As provas de ciclismo estarão centradas no Griffith Park. O contrarrelógio está agendado para 19 de julho, enquanto as corridas de estrada masculina e feminina decorrerão em dias separados, a 22 e 23 de julho, respetivamente.

Embora os detalhes completos do percurso ainda não tenham sido revelados, espera-se que a organização adote um formato de circuito, à semelhança dos recentes Campeonatos do Mundo e Jogos Olímpicos. Este modelo permite que os espetadores acompanhem a corrida mais de perto, criando uma experiência mais envolvente.

A calendarização representa um enorme desafio para os ciclistas, que terão de planear cuidadosamente os seus objetivos. A proximidade entre o Tour de France, a mais importante prova anual do ciclismo, e os Jogos Olímpicos obrigará a uma gestão rigorosa. A Volta a França terá de antecipar as suas datas, algo que só aconteceu anteriormente quando os Jogos se realizaram em França. Nessa ocasião, a organização não só alterou as datas como também, de forma inédita, mudou o local da chegada de Paris para Nice, para evitar a sobreposição de eventos na capital francesa.

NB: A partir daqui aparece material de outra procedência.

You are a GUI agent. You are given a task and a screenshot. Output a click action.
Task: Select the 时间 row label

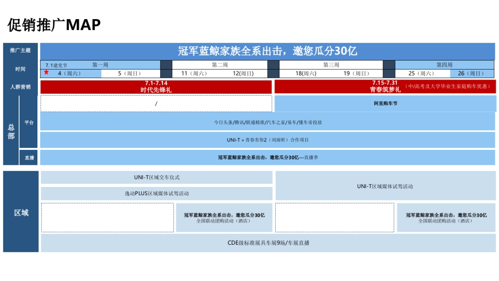coord(20,69)
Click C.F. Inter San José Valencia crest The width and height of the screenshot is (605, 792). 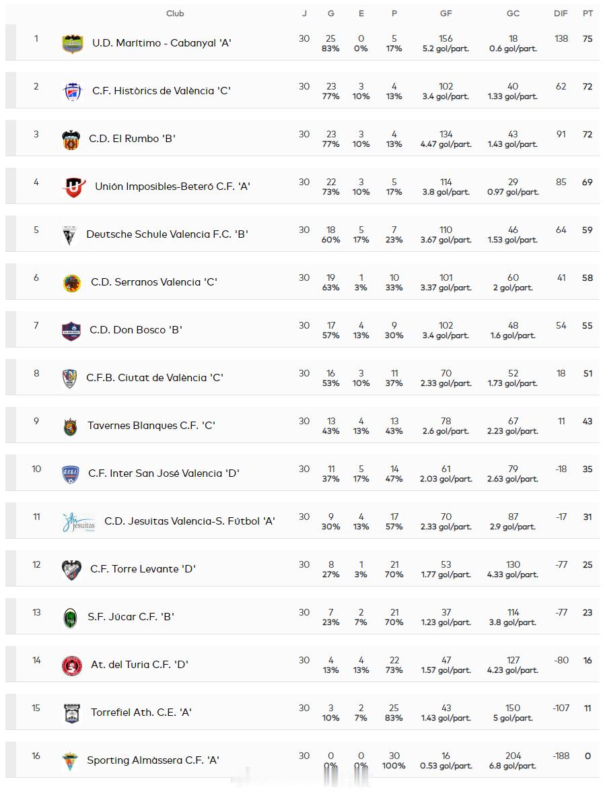[70, 474]
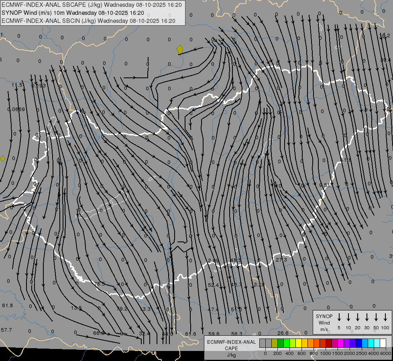The height and width of the screenshot is (361, 393).
Task: Pick the olive CAPE swatch left of 200
Action: [x=275, y=343]
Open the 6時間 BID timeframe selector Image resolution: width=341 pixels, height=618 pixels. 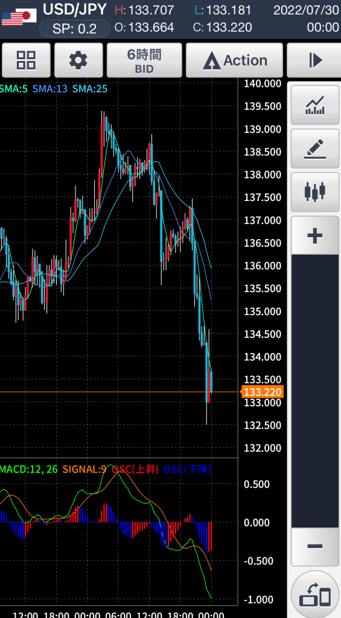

O tempo de recuperação será mínimo. Apenas três dias separam o final de uma corrida de três semanas, uma viagem transatlântica e a adaptação a uma diferença horária de nove horas entre Paris e Los Angeles. Esta situação ocorre numa altura em que o ciclismo masculino vive uma era dourada, com estrelas como o esloveno Tadej Pogacar, o dinamarquês Jonas Vingegaard, o próprio Evenepoel e o neerlandês Mathieu van der Poel.

A este grupo junta-se o talento emergente francês Paul Seixas, que, aos 19 anos, será o mais jovem e menos experiente em Los Angeles. No entanto, a sua juventude poderá representar a maior oportunidade a longo prazo de conquistar um ouro olímpico, medalha que, entre os mencionados, apenas o belga possui.

Já no que toca ao Tour de France feminino, as datas permanecem incertas, podendo ser alteradas para facilitar a programação tanto para as organizadoras como para as ciclistas, com a possibilidade de serem antecipadas ou adiadas.

Relativamente a outras modalidades, foi anunciado que todas as provas de paraciclismo terão partida e chegada no Jardim Zoológico de Los Angeles. O ciclismo de pista, com seis eventos de medalha, decorrerá no Velódromo de Carson entre 25 e 30 de julho, enquanto as competições de BMX serão realizadas no Valley Complex.